> **Activity**
Down to the last line, restate the listing below exactly.

> **Provided entries**

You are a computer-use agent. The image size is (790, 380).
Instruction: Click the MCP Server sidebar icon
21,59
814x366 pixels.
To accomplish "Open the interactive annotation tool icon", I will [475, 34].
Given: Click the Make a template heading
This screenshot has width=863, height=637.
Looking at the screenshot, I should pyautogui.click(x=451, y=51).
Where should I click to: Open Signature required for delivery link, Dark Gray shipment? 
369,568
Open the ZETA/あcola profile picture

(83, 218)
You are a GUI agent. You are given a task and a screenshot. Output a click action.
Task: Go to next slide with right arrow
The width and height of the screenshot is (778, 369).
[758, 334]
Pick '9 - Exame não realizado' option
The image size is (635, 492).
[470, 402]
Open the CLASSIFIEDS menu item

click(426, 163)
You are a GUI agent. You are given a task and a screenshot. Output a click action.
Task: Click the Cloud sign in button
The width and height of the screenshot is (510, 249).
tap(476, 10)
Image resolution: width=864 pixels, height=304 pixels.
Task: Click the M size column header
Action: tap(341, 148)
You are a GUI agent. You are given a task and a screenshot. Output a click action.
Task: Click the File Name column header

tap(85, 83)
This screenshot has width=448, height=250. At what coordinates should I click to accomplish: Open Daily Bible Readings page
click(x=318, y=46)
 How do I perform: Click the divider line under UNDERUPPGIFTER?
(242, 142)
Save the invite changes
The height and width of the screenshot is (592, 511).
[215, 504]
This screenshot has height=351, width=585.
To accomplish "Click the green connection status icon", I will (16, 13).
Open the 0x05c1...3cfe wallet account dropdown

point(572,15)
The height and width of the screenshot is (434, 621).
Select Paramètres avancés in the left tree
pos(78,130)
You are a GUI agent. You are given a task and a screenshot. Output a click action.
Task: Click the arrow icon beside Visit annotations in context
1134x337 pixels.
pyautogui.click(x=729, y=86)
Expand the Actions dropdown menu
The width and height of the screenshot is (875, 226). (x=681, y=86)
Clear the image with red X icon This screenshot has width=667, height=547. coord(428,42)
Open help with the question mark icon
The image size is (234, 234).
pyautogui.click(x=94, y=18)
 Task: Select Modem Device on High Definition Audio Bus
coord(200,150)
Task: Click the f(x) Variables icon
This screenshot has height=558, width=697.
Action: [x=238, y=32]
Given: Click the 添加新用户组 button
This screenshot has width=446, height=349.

> **Written answer**
You are a computer-use agent. The image size is (790, 380).
Instruction: Click the MCP Server sidebar icon
21,59
814x366 pixels.
To accomplish "Open the interactive annotation tool icon", I will [475, 34].
Given: Click the Make a template heading
This screenshot has width=863, height=637.
Looking at the screenshot, I should pyautogui.click(x=451, y=51).
Where should I click to: Open Signature required for delivery link, Dark Gray shipment? 
369,568
Open the ZETA/あcola profile picture

(83, 218)
You are a GUI agent. You are given a task and a screenshot. Output a click action.
Task: Go to next slide with right arrow
The width and height of the screenshot is (778, 369).
[758, 334]
Pick '9 - Exame não realizado' option
The image size is (635, 492).
[470, 402]
Open the CLASSIFIEDS menu item

click(426, 163)
You are a GUI agent. You are given a task and a screenshot. Output a click action.
Task: Click the Cloud sign in button
The width and height of the screenshot is (510, 249).
tap(476, 10)
Image resolution: width=864 pixels, height=304 pixels.
Task: Click the M size column header
Action: tap(341, 148)
You are a GUI agent. You are given a task and a screenshot. Output a click action.
Task: Click the File Name column header

tap(85, 83)
This screenshot has width=448, height=250. At what coordinates should I click to accomplish: Open Daily Bible Readings page
click(x=318, y=46)
 How do I perform: Click the divider line under UNDERUPPGIFTER?
(242, 142)
Save the invite changes
The height and width of the screenshot is (592, 511).
[215, 504]
This screenshot has height=351, width=585.
To accomplish "Click the green connection status icon", I will (16, 13).
Open the 0x05c1...3cfe wallet account dropdown

point(572,15)
The height and width of the screenshot is (434, 621).
Select Paramètres avancés in the left tree
pos(78,130)
You are a GUI agent. You are given a task and a screenshot. Output a click action.
Task: Click the arrow icon beside Visit annotations in context
1134x337 pixels.
pyautogui.click(x=729, y=86)
Expand the Actions dropdown menu
The width and height of the screenshot is (875, 226). (x=681, y=86)
Clear the image with red X icon This screenshot has width=667, height=547. coord(428,42)
Open help with the question mark icon
The image size is (234, 234).
pyautogui.click(x=94, y=18)
 Task: Select Modem Device on High Definition Audio Bus
coord(200,150)
Task: Click the f(x) Variables icon
This screenshot has height=558, width=697.
Action: [x=238, y=32]
Given: Click the 添加新用户组 button
This screenshot has width=446, height=349.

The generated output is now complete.